Work order →
Your task is to copy the lines of the data below from the line holding "You are a computer-use" through the line holding "Screen dimensions: 1200x675", inclusive, exactly and with nothing added.

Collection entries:

%%

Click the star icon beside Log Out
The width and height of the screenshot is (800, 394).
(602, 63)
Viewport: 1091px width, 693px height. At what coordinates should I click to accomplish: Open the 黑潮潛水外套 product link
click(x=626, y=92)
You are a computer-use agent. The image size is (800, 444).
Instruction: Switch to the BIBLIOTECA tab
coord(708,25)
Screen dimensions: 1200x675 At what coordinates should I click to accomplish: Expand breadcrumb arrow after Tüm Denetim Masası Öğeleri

%%
%%

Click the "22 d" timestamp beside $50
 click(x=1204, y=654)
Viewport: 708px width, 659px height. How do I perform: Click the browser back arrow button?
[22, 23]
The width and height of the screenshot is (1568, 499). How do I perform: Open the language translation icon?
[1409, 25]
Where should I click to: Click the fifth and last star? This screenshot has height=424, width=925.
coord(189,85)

%%

Your response →
You are a computer-use agent. The image size is (800, 444).
Instruction: Switch to the BIBLIOTECA tab
coord(708,25)
Screen dimensions: 1200x675 At what coordinates should I click to accomplish: Expand breadcrumb arrow after Tüm Denetim Masası Öğeleri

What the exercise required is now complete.